In spite of the Centre’s reported endorsement of the Chief Minister’s plans to go ahead with the curbs on the media, she convened a meeting of the Cabinet to consider her plans. As public interest litigation challenging the ordinance is now before the courts, she may await the courts’ opinion or verdict before going ahead with the Bill in the Assembly. But she does not seem to be in the mood to give up her intention to show the media its place in her scheme of things.

Is she only biding her time to win over her opponents within the ruling party and use her clear majority in the legislature at the appropriate time before elections in the State next year? There have been fierce debates in the electronic media and unsparing opposition in the public domain over the Rajasthan gag ordinance, which was approved in early September. But she is completely unimpressed. As a ruler, she possibly feels she is within her unfettered right to curb those crossing her path.

At the same time, the Maharashtra Government has planned restrictions, similar to those envisaged in Rajasthan. Only its orders do not identify the media for a gag order, but the powers it plans to acquire would not make any difference to the State’s intentions to curb media reports on corruption charges made against officials at all levels.

Meanwhile, the Editors’ Guild of India says the Rajasthan ordinance “is in reality a pernicious instrument to harass the media, hide wrongful acts by government servants and drastically curb the freedom of the Press guaranteed by the Constitution of India, even though it was ostensibly done to protect the judiciary and the bureaucracy against false First Information Reports”.

Is the Rajasthan Government upset with the media and social media when it identifies any official at any level, even at the panchayat level, in reports about alleged corruption unless the government has cleared the prosecution of an official? Even magistrates will not entertain or take cognizance of any complaint against any official. The punishment for such an offence could be up to two years of imprisonment.

Is the Rajasthan Government moving in the opposite direction when India is sometimes believed to be striving towards transparency?  It has noow stopped investigation of a corruption case unless prosecution is sanctioned by the State? Do some commentators wonder if the latest ordinance and use of legislative power is some kind of  an “overkill” to shield the bureaucracy?

Supporters of the government deny these observations. In defence they say that more than 22,000 complaints have been received by the State Government and 71 per cent of them have turned out to be false. They claim that there is no restriction on exposing scams if individuals are not named in reports. But another commentator cites different figures. He said that in fact there had been 270,000 complaints had been and 100,000 had some kind of reasonable credibility; this was indeed a very large figure.

One question being raised is why the babus at all levels are being given excessive immunity by rushing to issue an ordinance and gag the media by ushering in good days for the bureaucracy by shielding the corrupt.

The editors’ guild of India has described the Code of Criminal Procedure (Rajasthan Amendment) Bill as an “attempt to bludgeoning the messenger and curbing Press freedom”. There were already remedies in the system to prevent and punish those who indulge in frivolous and false litigation, it added.

Mr.
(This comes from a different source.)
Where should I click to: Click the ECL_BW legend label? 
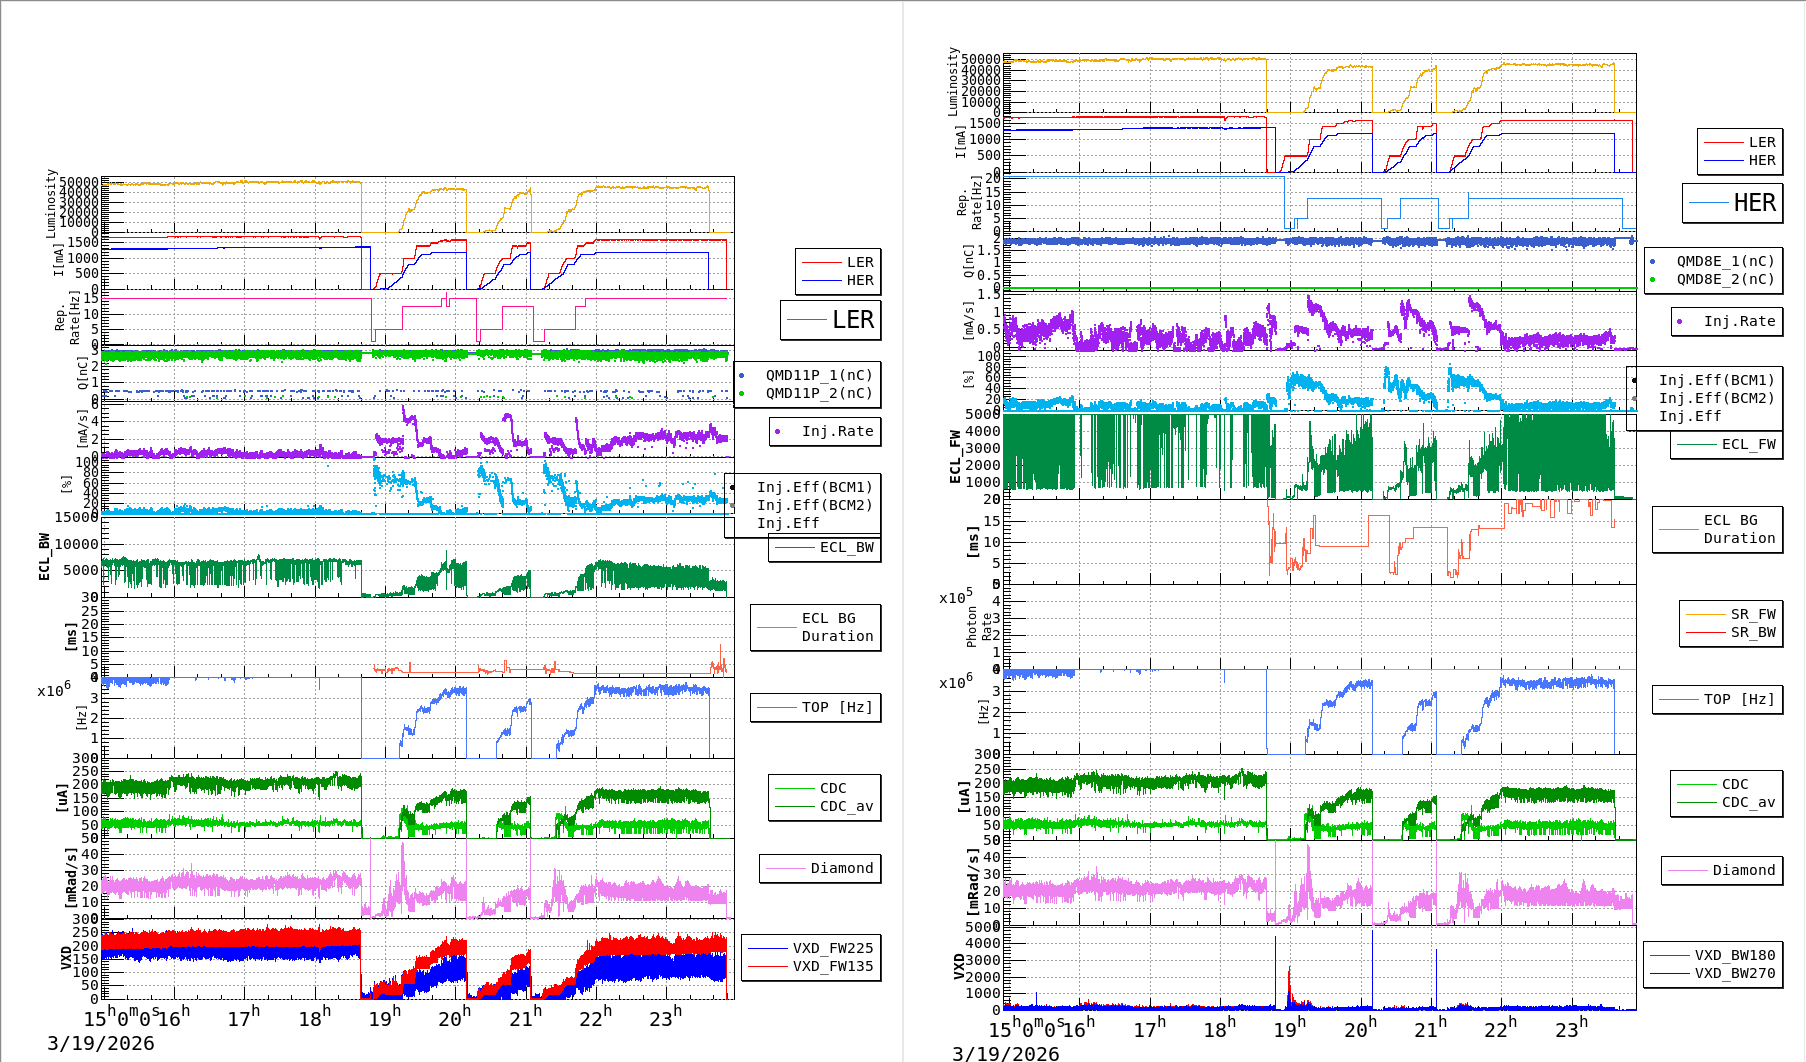pyautogui.click(x=845, y=547)
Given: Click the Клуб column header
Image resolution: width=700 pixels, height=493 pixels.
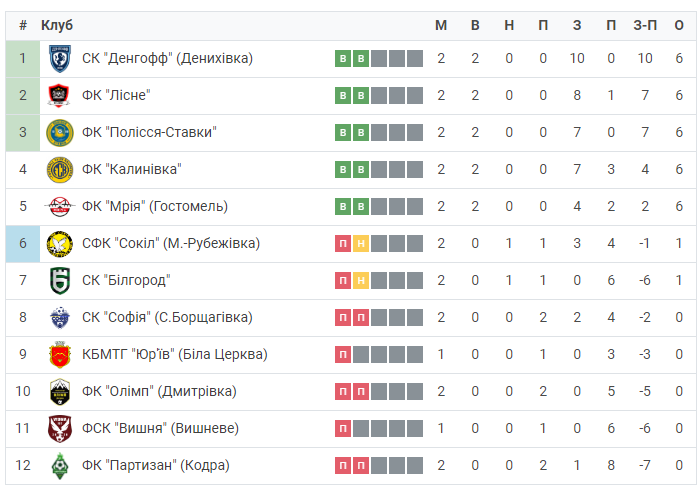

Shanti Bhushan, a constitutional expert, alleged that politicians “wished to do corruption and do not wish to be investigated”. The Chairman of the Law Commission, Mr. A.P.Shah, said that even now for a complaint to be taken up against a magistrate, an investigating agency has to take the permission of the Chief Justice of a High Court. Whether the proposed restrictions on the media were reasonable would have to be examined in the context of Article 19 (2) of the Constitution. But he added that the Rajasthan move could lead to conflict with the Lokpal and  Lokayukta Act.

Lalit Sethi is a Journalist of long standing and a commentator on Political and Social Issues.